• _Prompt_: Reproduce the following entries line for line, with no changes.

"""

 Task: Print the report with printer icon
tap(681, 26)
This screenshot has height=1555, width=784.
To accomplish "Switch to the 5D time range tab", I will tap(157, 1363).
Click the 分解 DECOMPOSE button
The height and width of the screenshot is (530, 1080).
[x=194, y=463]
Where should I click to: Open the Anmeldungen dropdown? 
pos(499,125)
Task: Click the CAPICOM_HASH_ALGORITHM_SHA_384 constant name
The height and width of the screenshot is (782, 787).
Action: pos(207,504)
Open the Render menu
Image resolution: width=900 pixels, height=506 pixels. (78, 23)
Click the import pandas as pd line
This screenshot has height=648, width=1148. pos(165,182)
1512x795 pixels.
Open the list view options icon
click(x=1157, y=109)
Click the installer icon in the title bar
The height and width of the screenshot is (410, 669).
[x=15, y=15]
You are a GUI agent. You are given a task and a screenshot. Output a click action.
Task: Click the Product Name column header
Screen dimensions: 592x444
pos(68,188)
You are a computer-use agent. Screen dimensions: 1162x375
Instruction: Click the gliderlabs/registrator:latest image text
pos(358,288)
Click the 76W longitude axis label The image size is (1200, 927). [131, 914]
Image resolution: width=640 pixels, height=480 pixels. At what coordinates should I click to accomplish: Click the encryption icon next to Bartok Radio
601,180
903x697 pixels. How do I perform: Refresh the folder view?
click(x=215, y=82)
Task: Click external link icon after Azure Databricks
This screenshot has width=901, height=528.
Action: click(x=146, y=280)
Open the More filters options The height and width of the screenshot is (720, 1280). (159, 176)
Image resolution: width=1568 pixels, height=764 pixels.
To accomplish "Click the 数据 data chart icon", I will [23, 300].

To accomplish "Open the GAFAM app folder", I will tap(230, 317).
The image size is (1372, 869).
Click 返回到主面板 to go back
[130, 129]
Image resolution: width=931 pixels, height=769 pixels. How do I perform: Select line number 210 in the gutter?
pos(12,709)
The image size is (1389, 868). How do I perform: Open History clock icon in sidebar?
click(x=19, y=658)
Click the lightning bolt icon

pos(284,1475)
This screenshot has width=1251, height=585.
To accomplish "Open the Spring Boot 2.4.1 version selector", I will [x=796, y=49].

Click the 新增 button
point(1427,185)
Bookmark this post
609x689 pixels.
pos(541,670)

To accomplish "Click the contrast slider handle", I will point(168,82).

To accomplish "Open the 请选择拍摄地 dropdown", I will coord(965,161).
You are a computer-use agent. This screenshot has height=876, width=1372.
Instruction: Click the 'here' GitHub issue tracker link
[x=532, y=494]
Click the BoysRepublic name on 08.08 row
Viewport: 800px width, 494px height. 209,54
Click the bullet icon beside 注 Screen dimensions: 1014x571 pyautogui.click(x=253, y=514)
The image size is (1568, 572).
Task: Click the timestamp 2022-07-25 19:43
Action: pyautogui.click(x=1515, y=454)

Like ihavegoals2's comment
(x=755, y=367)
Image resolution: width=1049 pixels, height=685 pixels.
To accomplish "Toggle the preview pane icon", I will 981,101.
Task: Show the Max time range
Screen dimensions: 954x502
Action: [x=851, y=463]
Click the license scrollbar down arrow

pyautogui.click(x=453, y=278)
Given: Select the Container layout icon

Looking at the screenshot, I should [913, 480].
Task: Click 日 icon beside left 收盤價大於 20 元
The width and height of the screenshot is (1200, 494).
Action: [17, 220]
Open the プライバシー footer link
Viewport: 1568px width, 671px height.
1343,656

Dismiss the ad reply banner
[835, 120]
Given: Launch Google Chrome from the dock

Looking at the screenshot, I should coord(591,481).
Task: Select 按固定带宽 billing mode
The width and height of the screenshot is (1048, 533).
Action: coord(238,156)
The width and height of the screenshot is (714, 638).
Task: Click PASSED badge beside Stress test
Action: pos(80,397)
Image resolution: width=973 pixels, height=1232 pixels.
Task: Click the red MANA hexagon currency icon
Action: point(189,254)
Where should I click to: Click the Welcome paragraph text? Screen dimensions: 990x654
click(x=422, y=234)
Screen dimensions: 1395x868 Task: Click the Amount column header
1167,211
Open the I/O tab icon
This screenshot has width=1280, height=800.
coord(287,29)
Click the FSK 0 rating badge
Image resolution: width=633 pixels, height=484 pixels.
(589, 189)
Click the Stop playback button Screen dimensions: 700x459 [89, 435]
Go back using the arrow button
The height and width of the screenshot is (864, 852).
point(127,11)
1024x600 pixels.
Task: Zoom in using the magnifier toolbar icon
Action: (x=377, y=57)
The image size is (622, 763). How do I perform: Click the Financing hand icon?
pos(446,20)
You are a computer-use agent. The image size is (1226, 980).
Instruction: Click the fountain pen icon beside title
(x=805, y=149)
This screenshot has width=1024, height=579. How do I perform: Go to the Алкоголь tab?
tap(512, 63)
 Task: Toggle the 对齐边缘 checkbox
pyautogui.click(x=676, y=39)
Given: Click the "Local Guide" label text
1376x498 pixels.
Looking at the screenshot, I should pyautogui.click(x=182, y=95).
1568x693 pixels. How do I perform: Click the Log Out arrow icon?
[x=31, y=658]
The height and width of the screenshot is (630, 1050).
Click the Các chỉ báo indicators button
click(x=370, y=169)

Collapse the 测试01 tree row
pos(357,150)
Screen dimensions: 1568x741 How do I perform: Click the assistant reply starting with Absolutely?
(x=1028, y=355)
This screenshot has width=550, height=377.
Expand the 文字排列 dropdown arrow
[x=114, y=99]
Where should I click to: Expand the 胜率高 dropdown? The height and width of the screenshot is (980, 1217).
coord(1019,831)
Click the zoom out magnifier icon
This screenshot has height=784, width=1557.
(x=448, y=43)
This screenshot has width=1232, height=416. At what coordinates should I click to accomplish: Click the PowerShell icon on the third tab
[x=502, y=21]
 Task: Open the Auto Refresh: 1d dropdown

"""

• _Finished task_:
 Task: Print the report with printer icon
tap(681, 26)
This screenshot has height=1555, width=784.
To accomplish "Switch to the 5D time range tab", I will tap(157, 1363).
Click the 分解 DECOMPOSE button
The height and width of the screenshot is (530, 1080).
[x=194, y=463]
Where should I click to: Open the Anmeldungen dropdown? 
pos(499,125)
Task: Click the CAPICOM_HASH_ALGORITHM_SHA_384 constant name
The height and width of the screenshot is (782, 787).
Action: pos(207,504)
Open the Render menu
Image resolution: width=900 pixels, height=506 pixels. (78, 23)
Click the import pandas as pd line
This screenshot has height=648, width=1148. pos(165,182)
1512x795 pixels.
Open the list view options icon
click(x=1157, y=109)
Click the installer icon in the title bar
The height and width of the screenshot is (410, 669).
[x=15, y=15]
You are a GUI agent. You are given a task and a screenshot. Output a click action.
Task: Click the Product Name column header
Screen dimensions: 592x444
pos(68,188)
You are a computer-use agent. Screen dimensions: 1162x375
Instruction: Click the gliderlabs/registrator:latest image text
pos(358,288)
Click the 76W longitude axis label The image size is (1200, 927). [131, 914]
Image resolution: width=640 pixels, height=480 pixels. At what coordinates should I click to accomplish: Click the encryption icon next to Bartok Radio
601,180
903x697 pixels. How do I perform: Refresh the folder view?
click(x=215, y=82)
Task: Click external link icon after Azure Databricks
This screenshot has width=901, height=528.
Action: click(x=146, y=280)
Open the More filters options The height and width of the screenshot is (720, 1280). (159, 176)
Image resolution: width=1568 pixels, height=764 pixels.
To accomplish "Click the 数据 data chart icon", I will [23, 300].

To accomplish "Open the GAFAM app folder", I will tap(230, 317).
The image size is (1372, 869).
Click 返回到主面板 to go back
[130, 129]
Image resolution: width=931 pixels, height=769 pixels. How do I perform: Select line number 210 in the gutter?
pos(12,709)
The image size is (1389, 868). How do I perform: Open History clock icon in sidebar?
click(x=19, y=658)
Click the lightning bolt icon

pos(284,1475)
This screenshot has width=1251, height=585.
To accomplish "Open the Spring Boot 2.4.1 version selector", I will [x=796, y=49].

Click the 新增 button
point(1427,185)
Bookmark this post
609x689 pixels.
pos(541,670)

To accomplish "Click the contrast slider handle", I will point(168,82).

To accomplish "Open the 请选择拍摄地 dropdown", I will coord(965,161).
You are a computer-use agent. This screenshot has height=876, width=1372.
Instruction: Click the 'here' GitHub issue tracker link
[x=532, y=494]
Click the BoysRepublic name on 08.08 row
Viewport: 800px width, 494px height. 209,54
Click the bullet icon beside 注 Screen dimensions: 1014x571 pyautogui.click(x=253, y=514)
The image size is (1568, 572).
Task: Click the timestamp 2022-07-25 19:43
Action: pyautogui.click(x=1515, y=454)

Like ihavegoals2's comment
(x=755, y=367)
Image resolution: width=1049 pixels, height=685 pixels.
To accomplish "Toggle the preview pane icon", I will 981,101.
Task: Show the Max time range
Screen dimensions: 954x502
Action: [x=851, y=463]
Click the license scrollbar down arrow

pyautogui.click(x=453, y=278)
Given: Select the Container layout icon

Looking at the screenshot, I should [913, 480].
Task: Click 日 icon beside left 收盤價大於 20 元
The width and height of the screenshot is (1200, 494).
Action: [17, 220]
Open the プライバシー footer link
Viewport: 1568px width, 671px height.
1343,656

Dismiss the ad reply banner
[835, 120]
Given: Launch Google Chrome from the dock

Looking at the screenshot, I should coord(591,481).
Task: Select 按固定带宽 billing mode
The width and height of the screenshot is (1048, 533).
Action: coord(238,156)
The width and height of the screenshot is (714, 638).
Task: Click PASSED badge beside Stress test
Action: pos(80,397)
Image resolution: width=973 pixels, height=1232 pixels.
Task: Click the red MANA hexagon currency icon
Action: point(189,254)
Where should I click to: Click the Welcome paragraph text? Screen dimensions: 990x654
click(x=422, y=234)
Screen dimensions: 1395x868 Task: Click the Amount column header
1167,211
Open the I/O tab icon
This screenshot has width=1280, height=800.
coord(287,29)
Click the FSK 0 rating badge
Image resolution: width=633 pixels, height=484 pixels.
(589, 189)
Click the Stop playback button Screen dimensions: 700x459 [89, 435]
Go back using the arrow button
The height and width of the screenshot is (864, 852).
point(127,11)
1024x600 pixels.
Task: Zoom in using the magnifier toolbar icon
Action: (x=377, y=57)
The image size is (622, 763). How do I perform: Click the Financing hand icon?
pos(446,20)
You are a computer-use agent. The image size is (1226, 980).
Instruction: Click the fountain pen icon beside title
(x=805, y=149)
This screenshot has width=1024, height=579. How do I perform: Go to the Алкоголь tab?
tap(512, 63)
 Task: Toggle the 对齐边缘 checkbox
pyautogui.click(x=676, y=39)
Given: Click the "Local Guide" label text
1376x498 pixels.
Looking at the screenshot, I should pyautogui.click(x=182, y=95).
1568x693 pixels. How do I perform: Click the Log Out arrow icon?
[x=31, y=658]
The height and width of the screenshot is (630, 1050).
Click the Các chỉ báo indicators button
click(x=370, y=169)

Collapse the 测试01 tree row
pos(357,150)
Screen dimensions: 1568x741 How do I perform: Click the assistant reply starting with Absolutely?
(x=1028, y=355)
This screenshot has width=550, height=377.
Expand the 文字排列 dropdown arrow
[x=114, y=99]
Where should I click to: Expand the 胜率高 dropdown? The height and width of the screenshot is (980, 1217).
coord(1019,831)
Click the zoom out magnifier icon
This screenshot has height=784, width=1557.
(x=448, y=43)
This screenshot has width=1232, height=416. At what coordinates should I click to accomplish: Click the PowerShell icon on the third tab
[x=502, y=21]
 Task: Open the Auto Refresh: 1d dropdown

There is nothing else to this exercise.